Your boyfriend hid “some personal issues” from you because, he said, he didn’t want you “to be worried/involved” but you believed that hiding was a form of cheating, correct?
If you repeatedly questioned him, accused him, pointed to a lot of his words and actions, or lack of actions as “proofs” or grounds for your suspicion, then I understand why “he feels exhausted by our relationship”. It is “too much pressure” to be treated like a criminal, always under suspicion.
“My intention was never like that or do anything to hurt him”- I understand that your intention was to feel better, to relieve your anxiety. Problem is that this very intention (the italicized)is what drives a lot of people to abuse others, just for that purpose.
“While we were arguing I said many things that I shouldn’t say, they were really bad content. I hurt him deeply”- you abused him. “he hates me now”- that is the consequence of your abuse of him. And so, I would answer “Am I too much to my ex?”- yes.
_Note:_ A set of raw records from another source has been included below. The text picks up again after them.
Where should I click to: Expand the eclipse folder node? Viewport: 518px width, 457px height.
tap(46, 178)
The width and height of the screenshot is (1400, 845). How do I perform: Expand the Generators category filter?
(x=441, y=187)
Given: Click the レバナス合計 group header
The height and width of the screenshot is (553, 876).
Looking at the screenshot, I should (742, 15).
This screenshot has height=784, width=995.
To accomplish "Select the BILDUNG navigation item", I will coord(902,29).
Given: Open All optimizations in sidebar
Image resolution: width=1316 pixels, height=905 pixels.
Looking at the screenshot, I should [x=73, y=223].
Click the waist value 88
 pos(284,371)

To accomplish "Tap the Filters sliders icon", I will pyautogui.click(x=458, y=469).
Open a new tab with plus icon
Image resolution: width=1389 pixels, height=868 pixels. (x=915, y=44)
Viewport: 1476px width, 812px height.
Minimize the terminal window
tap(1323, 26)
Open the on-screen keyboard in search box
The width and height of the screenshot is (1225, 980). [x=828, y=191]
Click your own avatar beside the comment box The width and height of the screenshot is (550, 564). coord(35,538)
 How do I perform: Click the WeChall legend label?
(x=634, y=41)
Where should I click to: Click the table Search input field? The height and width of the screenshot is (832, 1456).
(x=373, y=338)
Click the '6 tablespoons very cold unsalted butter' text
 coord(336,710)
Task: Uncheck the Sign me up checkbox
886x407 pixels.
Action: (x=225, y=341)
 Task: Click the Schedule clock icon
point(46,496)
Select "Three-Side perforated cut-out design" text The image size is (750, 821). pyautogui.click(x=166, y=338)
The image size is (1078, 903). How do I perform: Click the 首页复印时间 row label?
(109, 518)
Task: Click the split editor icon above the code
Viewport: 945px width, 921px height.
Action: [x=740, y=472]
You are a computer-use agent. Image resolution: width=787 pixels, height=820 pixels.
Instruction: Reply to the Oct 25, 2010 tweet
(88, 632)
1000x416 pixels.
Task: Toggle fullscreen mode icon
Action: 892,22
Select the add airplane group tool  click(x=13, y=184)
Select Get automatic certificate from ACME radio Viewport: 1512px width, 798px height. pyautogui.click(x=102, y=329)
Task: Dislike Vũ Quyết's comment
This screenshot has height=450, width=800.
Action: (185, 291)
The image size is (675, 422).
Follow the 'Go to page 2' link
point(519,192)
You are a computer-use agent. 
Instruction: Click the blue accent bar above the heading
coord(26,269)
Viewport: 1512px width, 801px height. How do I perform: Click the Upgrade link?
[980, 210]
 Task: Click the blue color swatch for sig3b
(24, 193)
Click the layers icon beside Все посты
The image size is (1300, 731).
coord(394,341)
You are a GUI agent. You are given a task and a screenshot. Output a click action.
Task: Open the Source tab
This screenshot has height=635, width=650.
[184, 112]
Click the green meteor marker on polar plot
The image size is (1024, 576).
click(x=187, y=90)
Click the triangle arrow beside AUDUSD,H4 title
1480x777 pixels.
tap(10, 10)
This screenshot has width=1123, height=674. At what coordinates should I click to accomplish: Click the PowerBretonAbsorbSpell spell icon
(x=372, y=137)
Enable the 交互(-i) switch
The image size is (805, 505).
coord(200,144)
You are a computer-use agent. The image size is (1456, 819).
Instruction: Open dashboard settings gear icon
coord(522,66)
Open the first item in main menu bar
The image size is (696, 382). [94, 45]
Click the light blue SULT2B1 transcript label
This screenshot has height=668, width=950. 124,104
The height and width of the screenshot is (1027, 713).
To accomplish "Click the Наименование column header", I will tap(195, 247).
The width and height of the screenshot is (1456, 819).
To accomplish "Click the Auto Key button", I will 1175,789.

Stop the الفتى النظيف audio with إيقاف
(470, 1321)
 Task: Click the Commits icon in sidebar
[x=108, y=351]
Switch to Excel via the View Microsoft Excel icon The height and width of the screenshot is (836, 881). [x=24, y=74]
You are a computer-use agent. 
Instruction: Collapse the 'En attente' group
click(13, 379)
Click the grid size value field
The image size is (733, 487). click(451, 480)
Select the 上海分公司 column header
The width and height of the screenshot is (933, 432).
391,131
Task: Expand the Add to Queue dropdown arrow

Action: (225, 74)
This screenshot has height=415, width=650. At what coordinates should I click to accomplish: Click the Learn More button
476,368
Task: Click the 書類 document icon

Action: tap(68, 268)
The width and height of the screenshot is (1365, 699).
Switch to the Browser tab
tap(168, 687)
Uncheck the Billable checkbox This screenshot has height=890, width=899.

“I don’t understand why he ran away.”- too much pressure, I am thinking, just like he told you.
“I don’t know what should I do”- accept the ending of this relationship, and do all you can to heal from your hurt and anger over your father cheating on your mother as well as other hurts that you still suffer from. Best you can do for yourself and for the future good man in your life is to heal. How about psychotherapy/ counseling?